Installation of Niviz can be done, but the following requirements must be met:
- You have Python>3.8 with
pip
- You have an installation of
npm
With both of the above requirements satisfied, first clone the repository:
git clone https://github.com/jerdra/niviz-rater.git
Next, we need to build the relevant client-side bundle:
cd niviz-rater/niviz_rater/client
npm run build
This will auto-install any dependencies and build the client-side bundle to be served (CSS, JS)
Finally you can install the package using pip
:
cd ../../
# You should be in the repository root directory
pip install -r requirements.txt
pip install .
This will install the niviz-rater
console script that you can now use to QC your data!
This is a general overview of how you can use NiViz-Rater with your own data. If you want to play with some sample test data check out the data/
folder where you can generate fake data and try running NiViz-Rater yourself
Niviz-Rater was designed to be a flexible application facilitating the quality control and review process for researchers. A result of this flexibility is that the users need to tell Niviz how they want to rate their images. Researchers can talk to Niviz-Rater using a qc-specification-file
which is a YAML file written in a schema that Niviz-Rater understands. In addition, NiViz-Rater expects that the user has their images named using BIDS entities to make the process of fetching files easier.

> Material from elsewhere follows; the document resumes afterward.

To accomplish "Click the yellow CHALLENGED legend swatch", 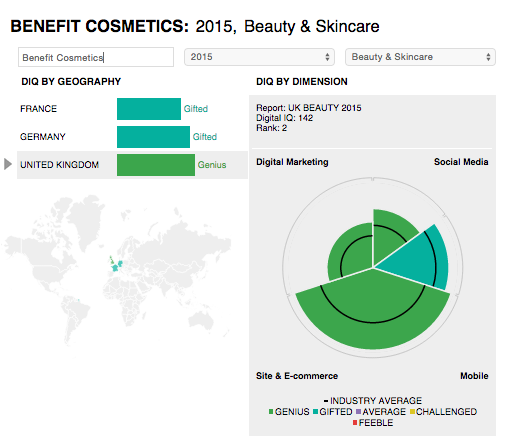I will 412,412.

Looking directly at the schema is a little bit intimidating, instead let's work through an example. Suppose we have a set of QC images in a directory organized as follows:
qc_images
├── sub-A
│ ├── sub-A_desc-qc1_bold.svg
│ ├── sub-A_desc-qc1_T1w.svg
│ ├── sub-A_desc-qc2_bold.svg
│ └── sub-A_desc-qc2_T1w.svg
├── sub-B
│ ├── sub-B_desc-qc1_bold.svg
│ ├── sub-B_desc-qc1_T1w.svg
│ ├── sub-B_desc-qc2_bold.svg
│ └── sub-B_desc-qc2_T1w.svg
├── sub-C
│ ├── sub-C_desc-qc1_bold.svg
│ ├── sub-C_desc-qc1_T1w.svg
│ ├── sub-C_desc-qc2_bold.svg
│ └── sub-C_desc-qc2_T1w.svg
└── sub-D
├── sub-D_desc-qc1_bold.svg
├── sub-D_desc-qc1_T1w.svg
├── sub-D_desc-qc2_bold.svg
└── sub-D_desc-qc2_T1w.svg
In summary, we have 2 QC images (denoted by desc-qc1 or desc-qc2) for our two modalities (_bold and _T1w). When reviewing images, the rater wants to assess the quality of the bold and T1w images; each of the qc images provides a view into each stage of whatever processing was done.

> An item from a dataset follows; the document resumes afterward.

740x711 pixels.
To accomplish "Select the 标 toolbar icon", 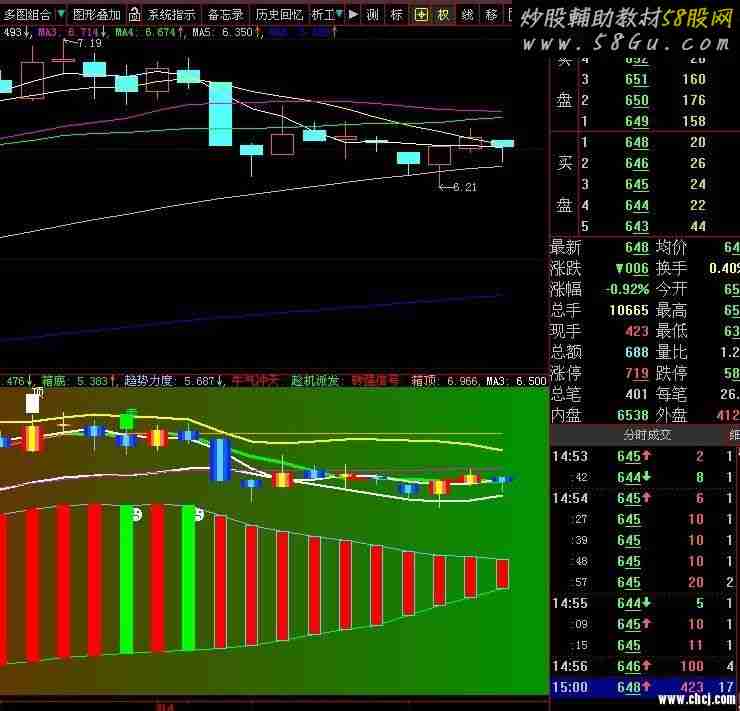I will tap(397, 15).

In order to tell Niviz we need to tell it:
- What are the entities being rated - in this case it is our T1w and bold images
- What should we use to assess each of our entities - the corresponding qc1/qc2 images
You can think of this as grouping our QC images by the actual underlying image (bold/T1w) being assessed. Now that we have an idealized layout, let's communicate it with Niviz-Rater! This is done using a qc-specification-file
, let's call it my_qc.yaml
:
my_qc.yaml
# Extensions that we want to search through, you can use this to ignore certain file-types
ImageExtensions: ["svg"]
RowDescription:
# Which BIDS entity to use to define what is a row
entities: [subject]
# Formatting for row-names in exportable spreadsheet
name: "${subject}"
# Each listing in component concerns an underlying entity we want to qc (i.e bold, T1w)
Components:
# What should the name of this QC entity be (for T1w)

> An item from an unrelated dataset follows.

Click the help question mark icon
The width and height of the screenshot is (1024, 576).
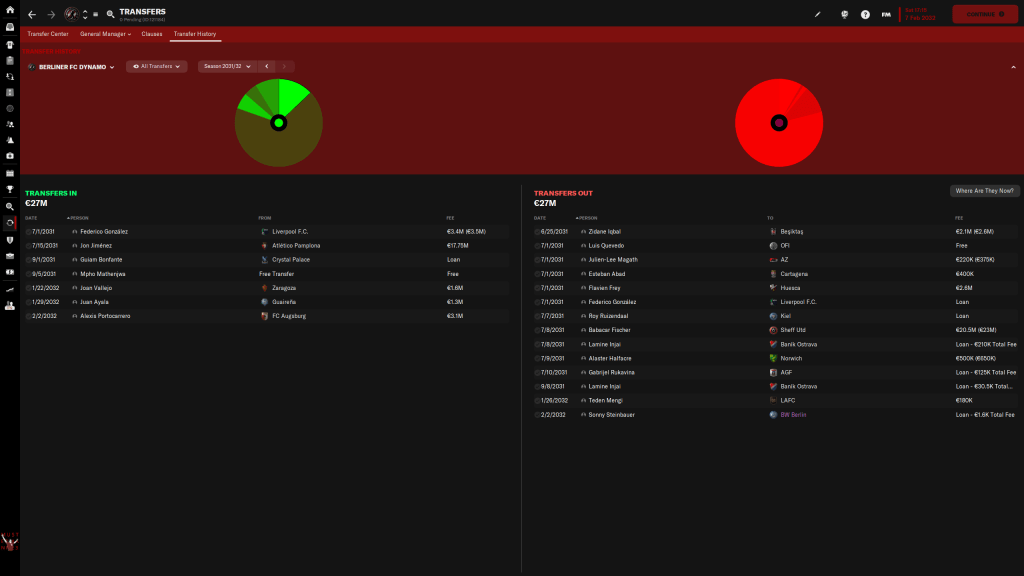[865, 15]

- name: "${subject} anatomical"
# Which BIDS entities to aggregate over when generating QC views
# and for columns in the exportable spreadsheet
# this will make more sense with the BOLD component
entities: [subject]
# What is the column name in the exportable spreadsheet
column: "anatomical"
# Which images to use to assess quality of image
# Each entry is a key-value of BIDS entities
images:
- { description: qc1, suffix: T1w }
- { description: qc2, suffix: T1w }
# Finally define a preset list of rating categories for T1w
ratings:
- Incorrect MNI transformation
- T1 surface reconstruction issue
- Skullstrip failure
- Good
# For BOLD, each subject/task combination gets its own rating
- name: "${subject} task:${task} fMRI"
entities: [subject, task]
column: "task-${task}_bold"
images:
- {description: qc1, suffix: bold}
- {description: qc2, suffix: bold}
ratings:
- EPI-T1 mismatch
- Bad SDC correction
- Bad masking
- Good
Note that NiViz-Rater uses pybids
under the hood to pull entities. In some cases you may
have BIDS entitites that are not natively recognized by pybids
. Feel free to write a
qc-specification-file
using them for now. NiViz-Rater allows users to extend the
list of valid bids entities using the --bids-settings
argument
Now that you've done the hard work of defining a qc-specification-file
it's time to rate
our images! This is a quick two-step process:
niviz-rater -i <path_to_qc_images> -c <path_to_my_qc_yaml> \
[--bids-settings BIDS_CONFIG_JSON ] [--db-file DB_FILE ] \
initialize_db
niviz-rater -i <path_to_qc_images> -c <path_to_my_qc_yaml> \
[--bids-settings BIDS_CONFIG_JSON ] [--db-file DB_FILE ]\
runserver [--fileserver-port FILESERVER_PORT] [--port WEBSERVER_PORT]
Explanation of options:
--bids-settings
- This extendspybids
with a BIDS config.json
file. Seepybids
documentation for more info. Alteratively look atniviz_rater/data/bids.json
for an example--db-file
- Defines the output SQLite DB file, by default it will beniviz.db
in the current directory. Make sure you use the sameDB_FILE
when you run both commands!--fileserver-port
- NiViz-Rater spins up a simple fileserver in order to serve your QC images to the web-page, you can modify the port (default=5001
) here--port
- Port to use for NiViz-Rater's web-server
Running the runserver
command will spin up a webserver you can access on your browser on localhost:5000
or localhost:<WEBSERVER_PORT>
if you set --port
explicitly!
NiViz-Rater can be run easily using Docker! First clone this repository:
git clone https://github.com/jerdra/niviz-rater.git
Next build:
# Template
docker build . -t niviz-rater[:TAG] [--rm]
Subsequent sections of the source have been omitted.